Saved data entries
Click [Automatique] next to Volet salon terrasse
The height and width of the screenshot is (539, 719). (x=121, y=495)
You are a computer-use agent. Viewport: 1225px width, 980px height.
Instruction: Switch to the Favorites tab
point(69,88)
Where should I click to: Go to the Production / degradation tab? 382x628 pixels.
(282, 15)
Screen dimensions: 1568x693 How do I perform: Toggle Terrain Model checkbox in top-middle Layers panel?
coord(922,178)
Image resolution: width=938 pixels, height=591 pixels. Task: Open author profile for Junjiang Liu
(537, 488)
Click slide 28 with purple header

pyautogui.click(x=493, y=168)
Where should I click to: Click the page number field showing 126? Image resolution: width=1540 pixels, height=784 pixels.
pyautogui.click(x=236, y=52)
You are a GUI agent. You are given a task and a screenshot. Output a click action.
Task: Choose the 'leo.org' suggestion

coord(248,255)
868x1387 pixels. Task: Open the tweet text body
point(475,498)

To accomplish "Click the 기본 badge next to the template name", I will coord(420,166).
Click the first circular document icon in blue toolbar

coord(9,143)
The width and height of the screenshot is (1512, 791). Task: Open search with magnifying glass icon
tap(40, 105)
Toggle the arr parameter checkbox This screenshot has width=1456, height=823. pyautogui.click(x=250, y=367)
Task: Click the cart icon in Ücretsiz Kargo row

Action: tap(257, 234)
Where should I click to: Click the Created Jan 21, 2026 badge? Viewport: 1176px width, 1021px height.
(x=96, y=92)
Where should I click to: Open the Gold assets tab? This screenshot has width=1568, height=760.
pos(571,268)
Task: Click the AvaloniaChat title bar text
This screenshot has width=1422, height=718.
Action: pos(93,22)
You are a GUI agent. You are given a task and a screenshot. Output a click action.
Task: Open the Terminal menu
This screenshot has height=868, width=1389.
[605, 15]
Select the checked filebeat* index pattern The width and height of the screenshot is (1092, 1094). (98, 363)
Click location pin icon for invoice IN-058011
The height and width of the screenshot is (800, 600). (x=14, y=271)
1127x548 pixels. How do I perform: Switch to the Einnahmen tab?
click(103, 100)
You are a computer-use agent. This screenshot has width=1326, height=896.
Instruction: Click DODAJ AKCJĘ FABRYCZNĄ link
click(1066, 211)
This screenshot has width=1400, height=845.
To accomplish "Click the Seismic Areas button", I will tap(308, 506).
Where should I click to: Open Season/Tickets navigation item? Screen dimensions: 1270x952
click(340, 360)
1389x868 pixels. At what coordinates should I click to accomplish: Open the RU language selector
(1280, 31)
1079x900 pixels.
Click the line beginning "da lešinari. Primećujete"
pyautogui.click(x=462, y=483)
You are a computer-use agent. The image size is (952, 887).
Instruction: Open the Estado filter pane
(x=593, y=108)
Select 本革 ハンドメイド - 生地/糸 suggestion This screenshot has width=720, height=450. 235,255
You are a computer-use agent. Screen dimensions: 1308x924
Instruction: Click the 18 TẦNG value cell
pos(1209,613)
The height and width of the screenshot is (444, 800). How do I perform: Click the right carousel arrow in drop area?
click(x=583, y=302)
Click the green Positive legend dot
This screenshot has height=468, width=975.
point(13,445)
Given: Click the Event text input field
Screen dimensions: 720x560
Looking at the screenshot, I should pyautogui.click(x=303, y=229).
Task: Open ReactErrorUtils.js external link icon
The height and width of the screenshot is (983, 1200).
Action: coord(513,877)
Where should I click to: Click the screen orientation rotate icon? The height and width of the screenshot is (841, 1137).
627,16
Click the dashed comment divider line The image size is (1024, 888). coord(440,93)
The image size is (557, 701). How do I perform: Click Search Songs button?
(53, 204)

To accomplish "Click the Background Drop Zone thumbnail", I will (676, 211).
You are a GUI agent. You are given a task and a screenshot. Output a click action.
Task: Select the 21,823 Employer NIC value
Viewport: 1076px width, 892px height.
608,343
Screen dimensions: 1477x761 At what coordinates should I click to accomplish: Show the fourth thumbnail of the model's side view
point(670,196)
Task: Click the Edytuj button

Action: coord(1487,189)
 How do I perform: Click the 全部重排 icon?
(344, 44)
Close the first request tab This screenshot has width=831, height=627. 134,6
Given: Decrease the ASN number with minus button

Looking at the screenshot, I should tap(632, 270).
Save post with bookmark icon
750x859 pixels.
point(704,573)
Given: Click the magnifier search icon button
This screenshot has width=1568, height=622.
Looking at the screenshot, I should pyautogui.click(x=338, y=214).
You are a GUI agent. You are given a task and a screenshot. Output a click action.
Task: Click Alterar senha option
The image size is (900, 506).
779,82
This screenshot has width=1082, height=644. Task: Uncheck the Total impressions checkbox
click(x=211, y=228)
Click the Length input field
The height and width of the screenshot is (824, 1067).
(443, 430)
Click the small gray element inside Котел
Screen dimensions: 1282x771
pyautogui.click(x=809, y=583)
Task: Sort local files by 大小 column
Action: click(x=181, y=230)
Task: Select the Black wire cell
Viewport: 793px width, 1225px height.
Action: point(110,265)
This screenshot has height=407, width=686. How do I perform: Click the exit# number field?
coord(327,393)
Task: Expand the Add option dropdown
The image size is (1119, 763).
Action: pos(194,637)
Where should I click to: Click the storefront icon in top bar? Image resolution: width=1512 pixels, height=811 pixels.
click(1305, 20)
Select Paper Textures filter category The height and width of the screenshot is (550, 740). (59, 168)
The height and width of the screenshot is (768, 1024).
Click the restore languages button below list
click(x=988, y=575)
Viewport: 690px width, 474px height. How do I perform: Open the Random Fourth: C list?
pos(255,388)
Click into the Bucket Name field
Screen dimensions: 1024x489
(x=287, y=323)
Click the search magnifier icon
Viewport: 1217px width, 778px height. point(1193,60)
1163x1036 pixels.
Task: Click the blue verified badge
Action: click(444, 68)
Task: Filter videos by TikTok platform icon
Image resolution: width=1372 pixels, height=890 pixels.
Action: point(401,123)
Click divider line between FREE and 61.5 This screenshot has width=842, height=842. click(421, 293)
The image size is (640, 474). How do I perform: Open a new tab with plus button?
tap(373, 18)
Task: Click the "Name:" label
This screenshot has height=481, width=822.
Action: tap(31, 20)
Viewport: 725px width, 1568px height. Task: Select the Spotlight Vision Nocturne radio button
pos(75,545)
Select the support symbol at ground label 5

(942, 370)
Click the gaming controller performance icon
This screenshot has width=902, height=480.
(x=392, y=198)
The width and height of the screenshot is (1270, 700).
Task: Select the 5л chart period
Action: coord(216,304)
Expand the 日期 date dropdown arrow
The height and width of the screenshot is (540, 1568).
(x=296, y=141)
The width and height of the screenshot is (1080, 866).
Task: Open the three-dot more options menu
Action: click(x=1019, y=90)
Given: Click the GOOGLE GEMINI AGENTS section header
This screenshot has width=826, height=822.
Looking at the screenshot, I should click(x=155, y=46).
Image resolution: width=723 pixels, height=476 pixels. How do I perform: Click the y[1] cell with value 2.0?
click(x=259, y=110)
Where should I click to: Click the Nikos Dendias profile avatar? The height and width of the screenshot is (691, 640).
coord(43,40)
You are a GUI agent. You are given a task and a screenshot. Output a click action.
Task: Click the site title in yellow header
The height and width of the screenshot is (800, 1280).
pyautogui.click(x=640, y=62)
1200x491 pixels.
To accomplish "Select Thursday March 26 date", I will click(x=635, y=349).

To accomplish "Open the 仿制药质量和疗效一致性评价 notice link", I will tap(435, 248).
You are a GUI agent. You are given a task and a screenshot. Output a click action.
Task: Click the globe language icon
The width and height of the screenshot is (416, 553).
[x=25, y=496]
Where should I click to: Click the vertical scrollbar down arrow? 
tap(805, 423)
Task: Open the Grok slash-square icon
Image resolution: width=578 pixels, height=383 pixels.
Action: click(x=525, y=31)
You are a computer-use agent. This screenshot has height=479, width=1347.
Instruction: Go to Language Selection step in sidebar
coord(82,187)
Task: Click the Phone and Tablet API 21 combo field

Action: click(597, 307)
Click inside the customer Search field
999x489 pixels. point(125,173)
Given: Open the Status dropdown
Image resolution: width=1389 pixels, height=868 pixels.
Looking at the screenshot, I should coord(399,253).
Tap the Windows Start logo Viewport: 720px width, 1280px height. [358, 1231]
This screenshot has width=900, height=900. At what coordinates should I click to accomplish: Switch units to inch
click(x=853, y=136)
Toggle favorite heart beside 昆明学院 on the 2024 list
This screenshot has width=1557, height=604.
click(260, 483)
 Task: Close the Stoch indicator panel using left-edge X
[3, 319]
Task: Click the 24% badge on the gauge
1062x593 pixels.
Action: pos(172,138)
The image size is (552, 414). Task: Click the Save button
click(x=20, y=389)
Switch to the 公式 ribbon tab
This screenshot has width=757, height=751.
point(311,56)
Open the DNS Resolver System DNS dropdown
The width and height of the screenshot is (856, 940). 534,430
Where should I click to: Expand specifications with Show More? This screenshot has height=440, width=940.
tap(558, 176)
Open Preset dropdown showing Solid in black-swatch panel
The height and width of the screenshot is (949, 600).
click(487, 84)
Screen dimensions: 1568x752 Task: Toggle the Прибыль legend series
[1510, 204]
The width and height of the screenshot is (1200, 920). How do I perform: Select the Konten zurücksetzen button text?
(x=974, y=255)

▶ [What to work on]: Write out the lines of the entries, word for word, from the first through the one containing "Toggle the arr", and stop at that line.

▶ [Your response]:
Click [Automatique] next to Volet salon terrasse
The height and width of the screenshot is (539, 719). (x=121, y=495)
You are a computer-use agent. Viewport: 1225px width, 980px height.
Instruction: Switch to the Favorites tab
point(69,88)
Where should I click to: Go to the Production / degradation tab? 382x628 pixels.
(282, 15)
Screen dimensions: 1568x693 How do I perform: Toggle Terrain Model checkbox in top-middle Layers panel?
coord(922,178)
Image resolution: width=938 pixels, height=591 pixels. Task: Open author profile for Junjiang Liu
(537, 488)
Click slide 28 with purple header

pyautogui.click(x=493, y=168)
Where should I click to: Click the page number field showing 126? Image resolution: width=1540 pixels, height=784 pixels.
pyautogui.click(x=236, y=52)
You are a GUI agent. You are given a task and a screenshot. Output a click action.
Task: Choose the 'leo.org' suggestion

coord(248,255)
868x1387 pixels. Task: Open the tweet text body
point(475,498)

To accomplish "Click the 기본 badge next to the template name", I will coord(420,166).
Click the first circular document icon in blue toolbar

coord(9,143)
The width and height of the screenshot is (1512, 791). Task: Open search with magnifying glass icon
tap(40, 105)
Toggle the arr parameter checkbox This screenshot has width=1456, height=823. pyautogui.click(x=250, y=367)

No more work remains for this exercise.